▶ [EXTRACTED ENTRIES]:
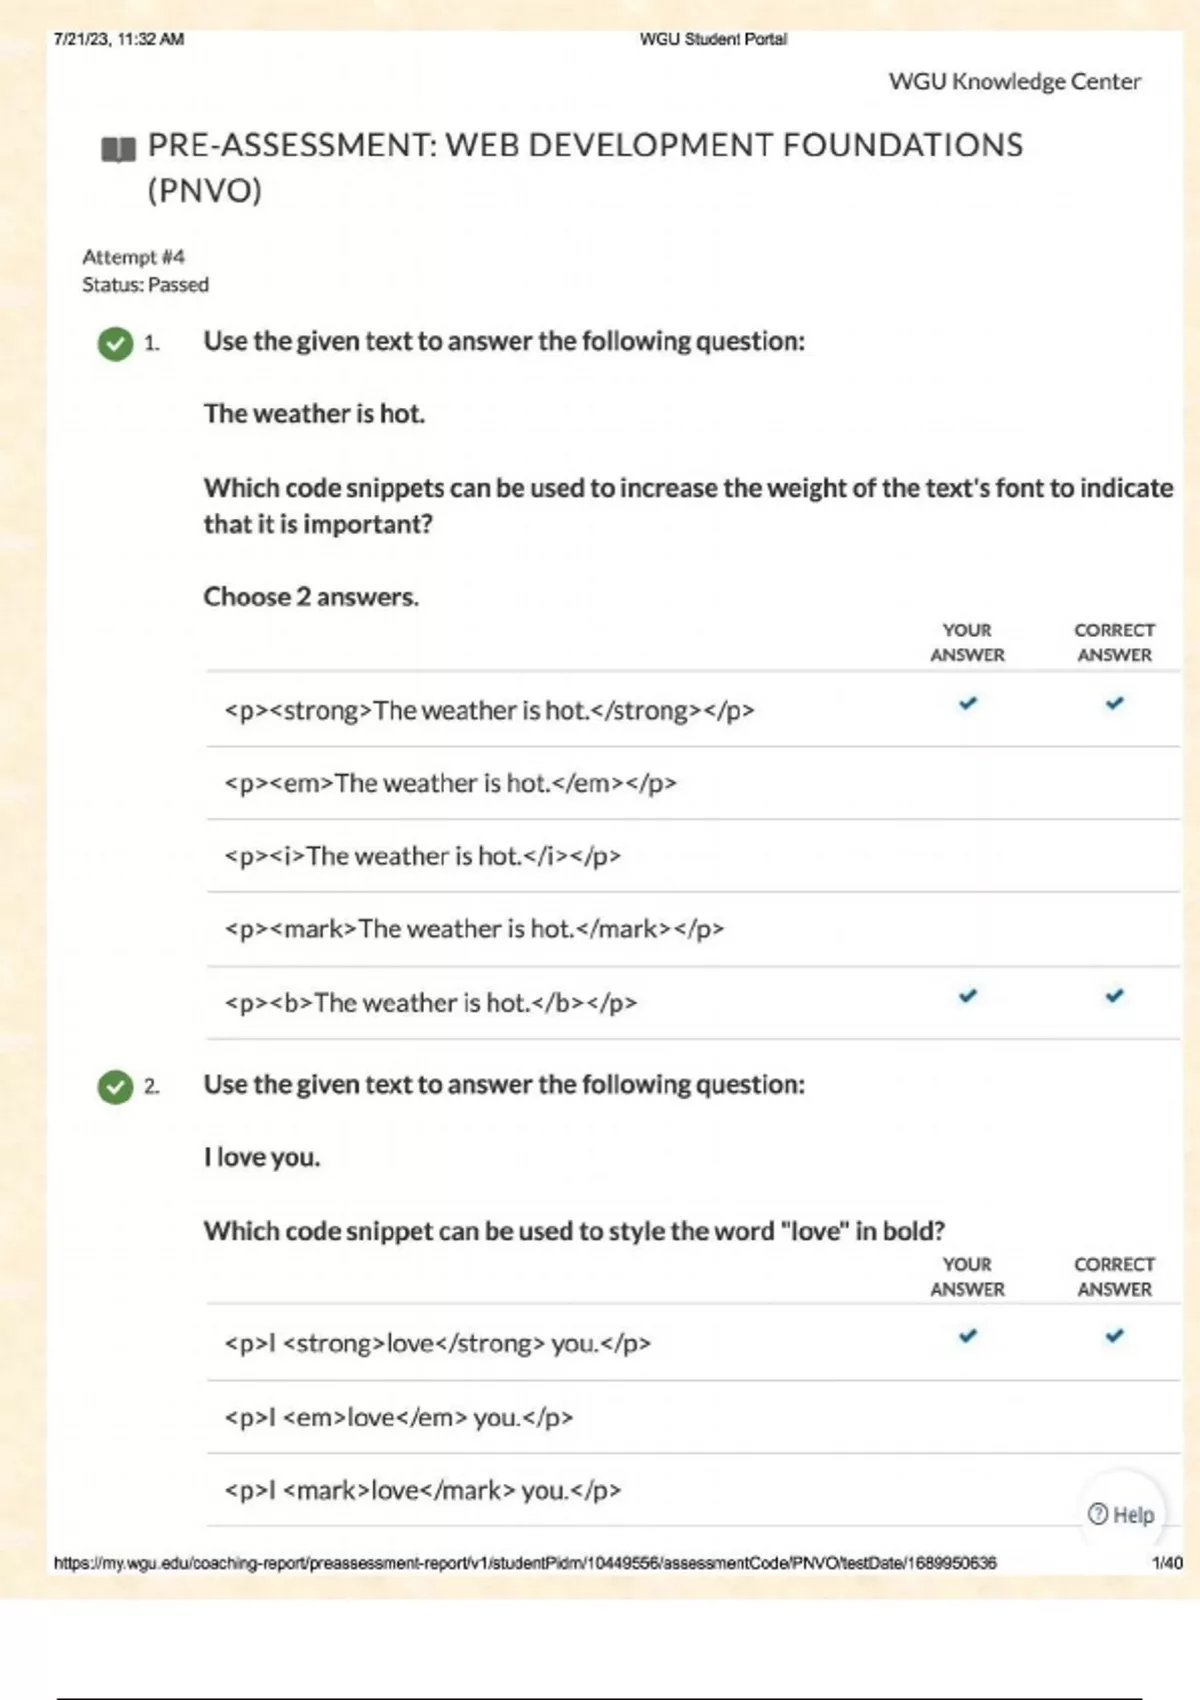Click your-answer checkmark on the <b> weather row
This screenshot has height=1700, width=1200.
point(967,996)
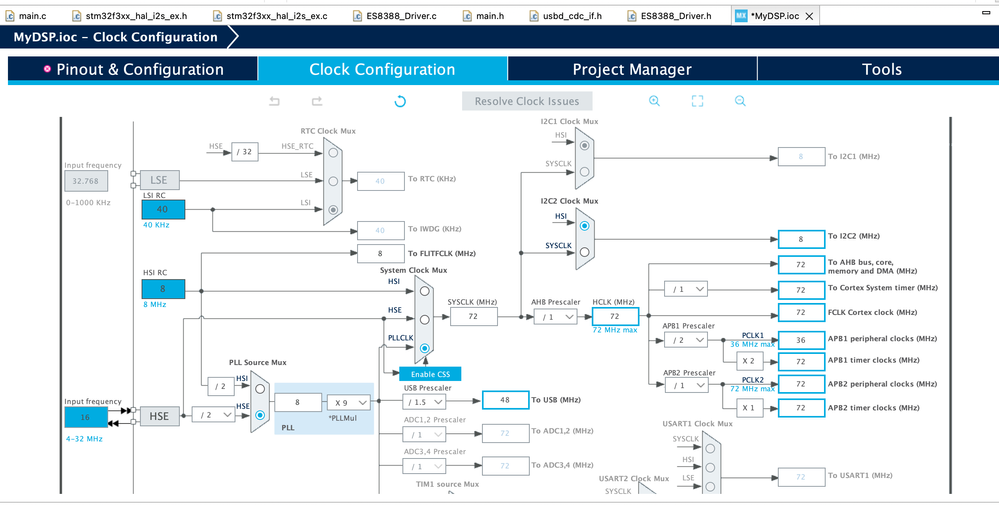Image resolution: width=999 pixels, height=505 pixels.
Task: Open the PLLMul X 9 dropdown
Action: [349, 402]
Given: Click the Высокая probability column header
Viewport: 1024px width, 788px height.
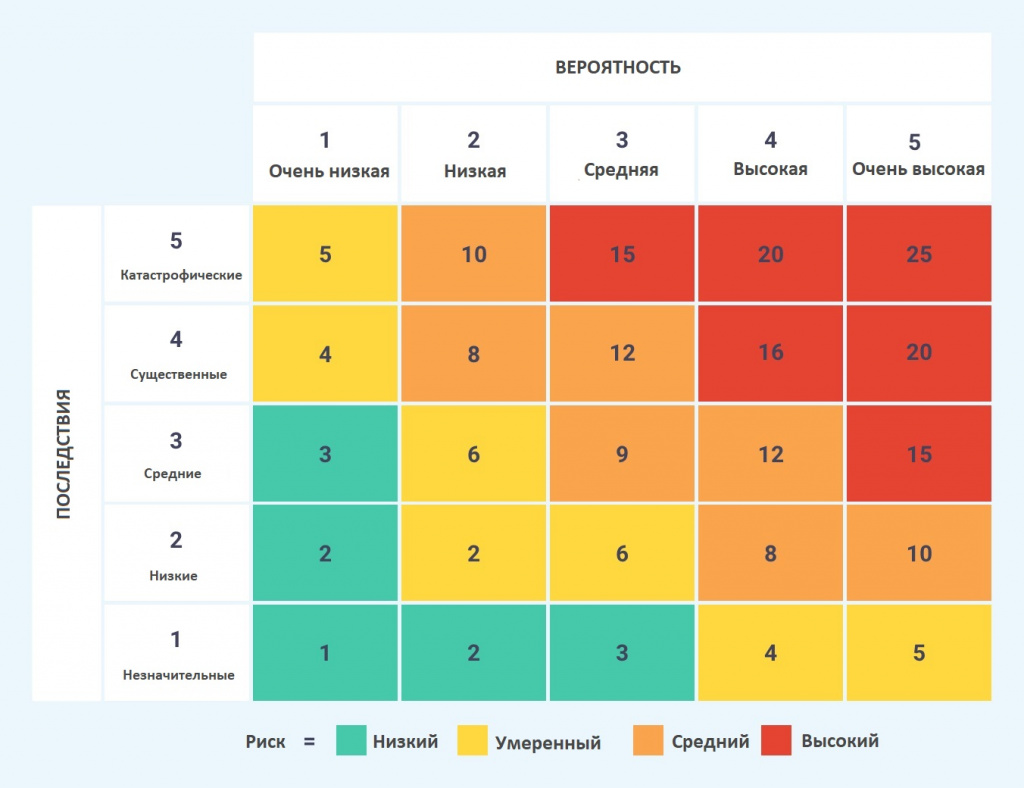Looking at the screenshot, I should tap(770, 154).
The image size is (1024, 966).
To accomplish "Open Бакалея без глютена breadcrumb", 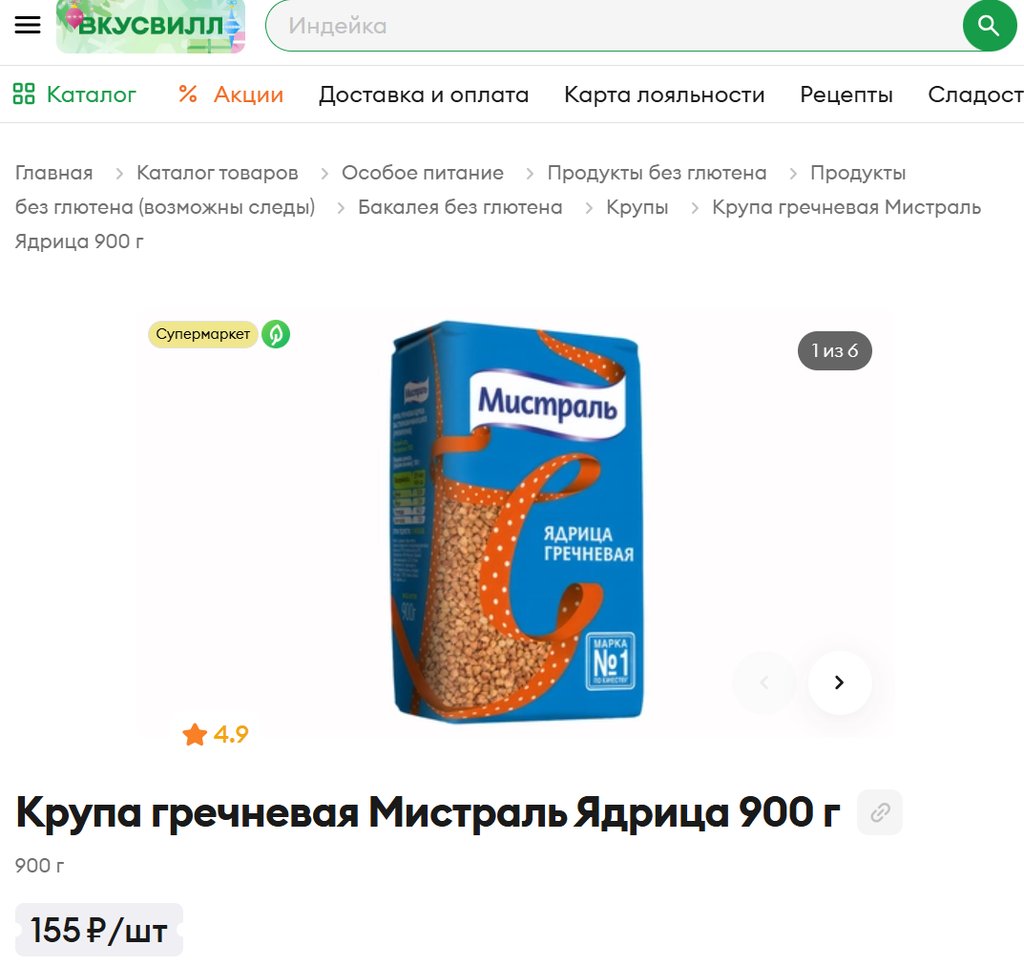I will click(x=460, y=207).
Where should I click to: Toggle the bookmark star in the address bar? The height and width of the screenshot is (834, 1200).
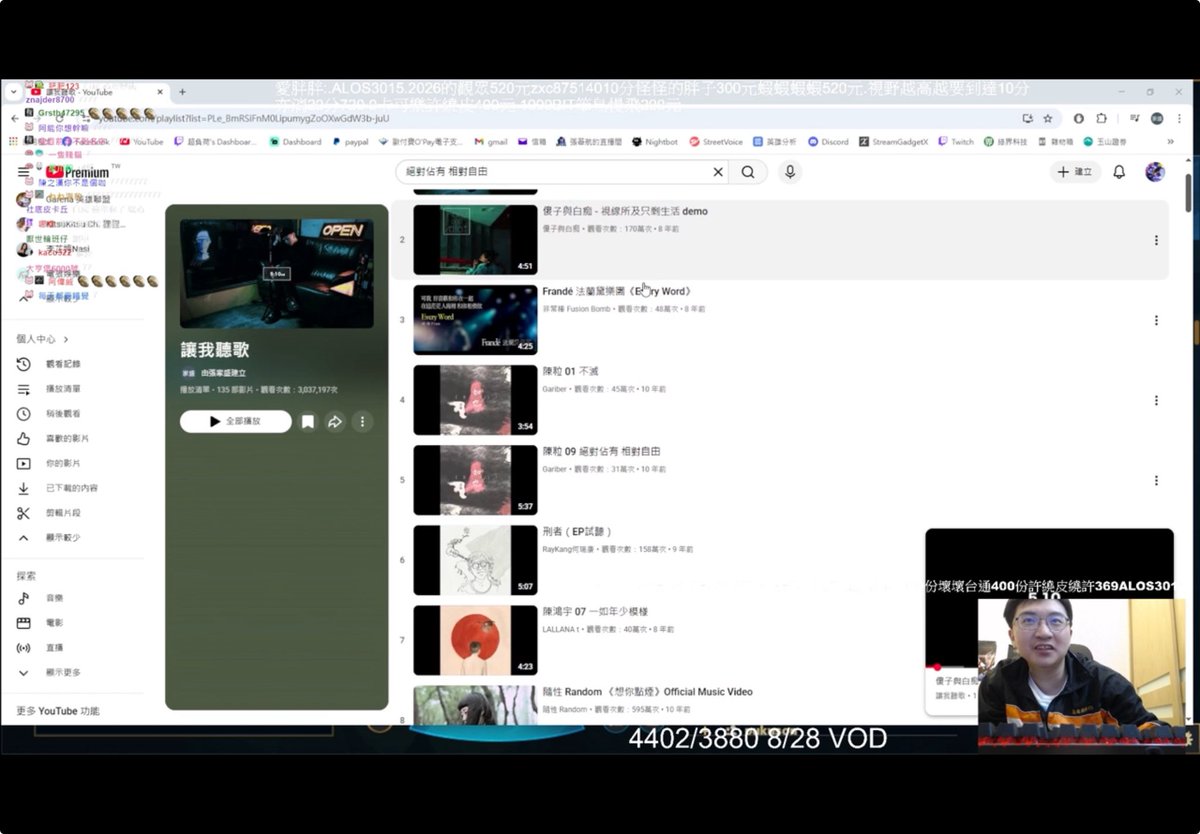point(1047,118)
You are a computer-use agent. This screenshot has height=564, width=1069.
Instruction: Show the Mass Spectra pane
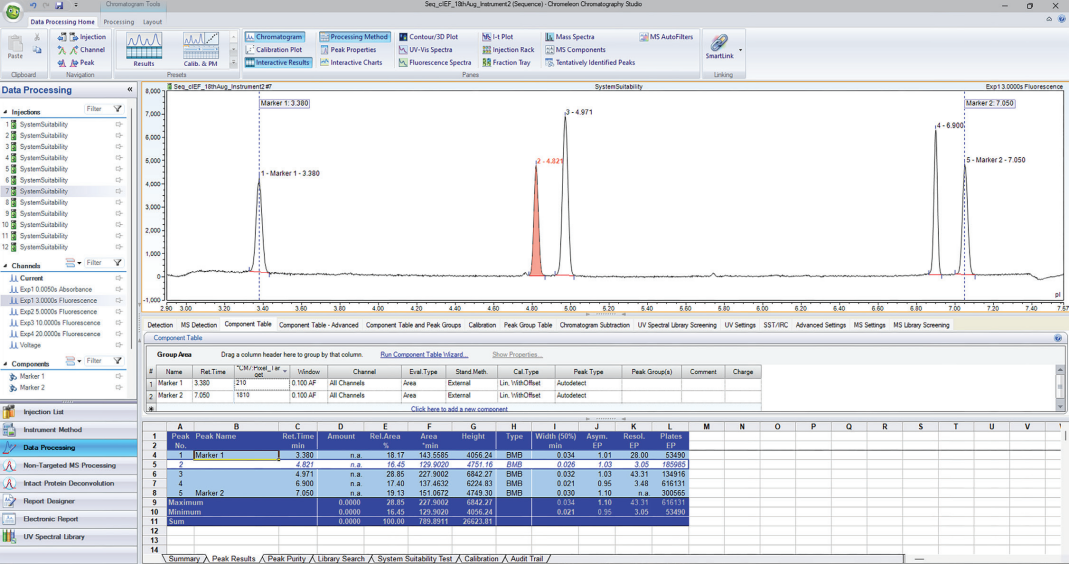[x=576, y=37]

▶ [WHAT IS BEING ASKED]: Output the line containing "You are a computer-use" along with every line after it to the end of the material, exactly as written, but without pictures.

▶ [ANSWER AREA]:
You are a computer-use agent. This screenshot has height=564, width=1069.
Instruction: Show the Mass Spectra pane
[x=576, y=37]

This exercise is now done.